Which brings me to Star Wars. Appearing in the late seventies, you'd be forgiven for thinking that plucky rebels fighting a crushing, technologically superior Empire led by a corrupted leader was a parody for Vietnam with the Rebel Alliance being the North Vietnamese and the Empire being the US, lead by disgraced Nixon and the other presidents.
But no: it's an attempt to kick the Vietnam Syndrome by recasting the Americans as leaders of a disparate band of freedom fighters, looking back to the only time this was even vaguely true, the American War of Independence. There's something in the American psyche that clings on to this despite all the evidence piling up that it is an Empire in the mould of (but even more powerful than) the British and Roman versions. Having had their bottoms kicked by the peasants in Vietman, Spielberg appropriates the Vietnamese narrative to help the losing side feel better about itself.

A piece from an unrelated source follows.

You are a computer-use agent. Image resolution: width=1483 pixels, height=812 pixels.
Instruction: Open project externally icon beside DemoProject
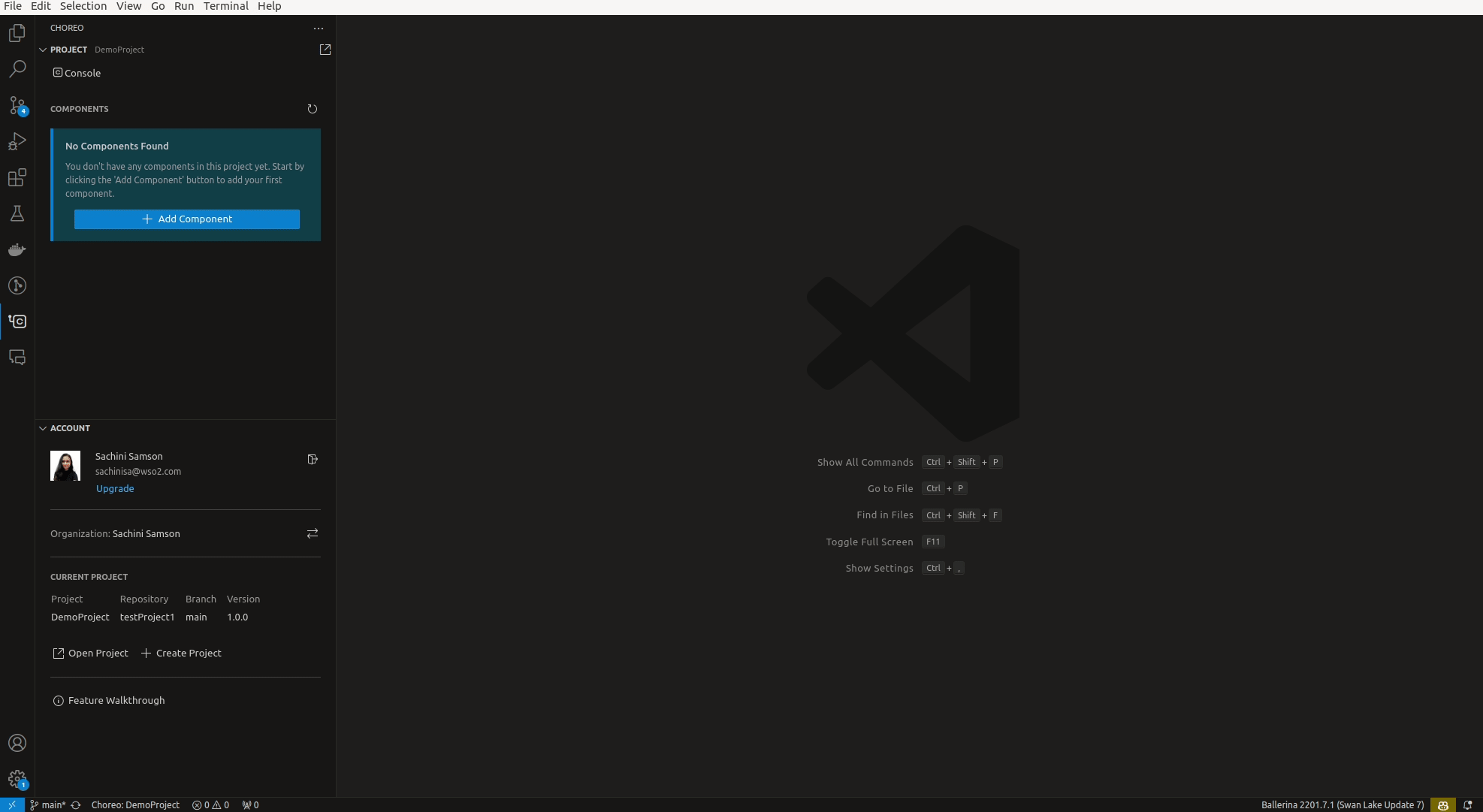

In doing so, the universe is reduced to the moral equivalent of an old-fashioned Western of children's parable. Nobody ponders their actions, nobody possesses shades of grey - they're Good or Bad, give or take the odd deathbed repentance (which itself is desperately hackneyed). Say what you like about Star Trek's hokey liberal idealism, characters face difficult choices, often fail, and have to come to terms with the ramifications of their actions. This film lives up to those ideals (and has genuinely good jokes)
Given the choice between America as Star Wars and America as Star Trek, I say Beam Me Up.